There are many articles posted on various different showcasing memory performance differences. For example this one -  http://www.anandtech.com/show/6372/memory-performance-16gb-ddr31333-to-ddr32400-on-ivy-bridge-igp-with-gskill/14

Difference between 2133 mhz and 2400 mhz in gaming on an ivy bridge i7 tends to be about 1-2% if any. Difference between 1600 and 2133 is 5-15%...One is a worthwhile investment while other is a diminishing return.

Rendering comparison is even worse as there is absolutely no difference in cinebench performance between 2133 and 2400.

And for the record, every system I've had I've overclocked, some quite massively with tripple rad watercooling... If there was performance to be gained by getting faster CPU RAM, I am all for it...but on an Intel platform there really isnt.

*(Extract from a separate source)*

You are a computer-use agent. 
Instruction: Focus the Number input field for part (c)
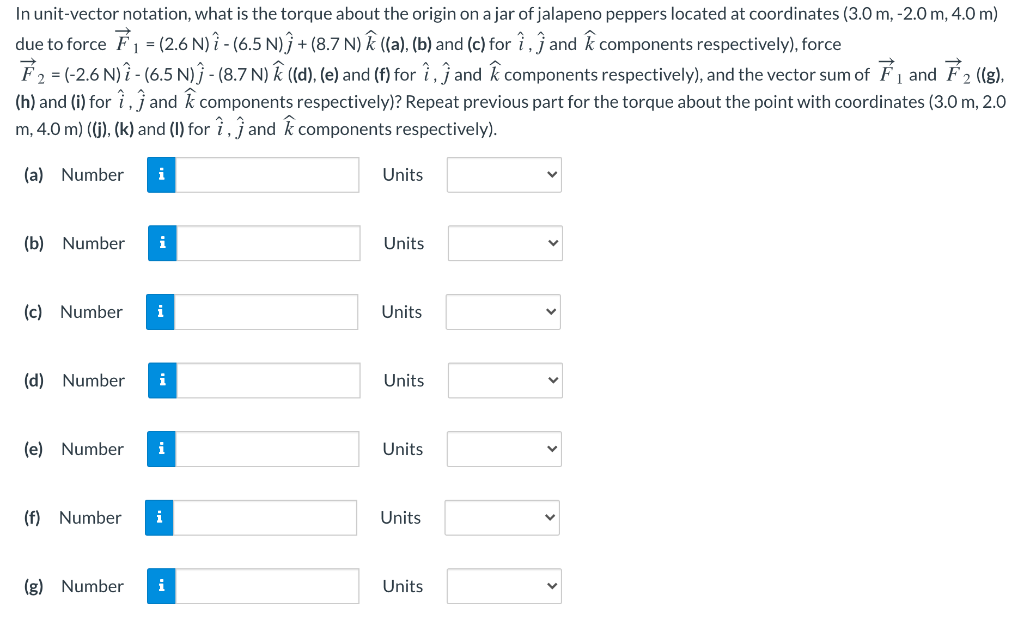pyautogui.click(x=266, y=312)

If they give DDR4 support to AMD FX or APU series boards...or even figure out how to keep them stable with 2800+ DDR3 RAM...then you will see some nice performance benefits.

My guess is that this DDR4 push is strictly for the purpose of making larget ram sticks running at lower voltages...aka rendering farms and server usage.

As of today, you'll see little gain with DDR4 vs DRR3, but then, I don't build for right now. I've only ever upgraded the way I do recently.

You've seen the expected IB-E benchamrks, and you know know what to expect...DDR4 will not benefit it.

Are you saying that you will get DDR4 RAM now and then re-use it in 3 years when Intel releases the next high end platform and you decide to build another machine?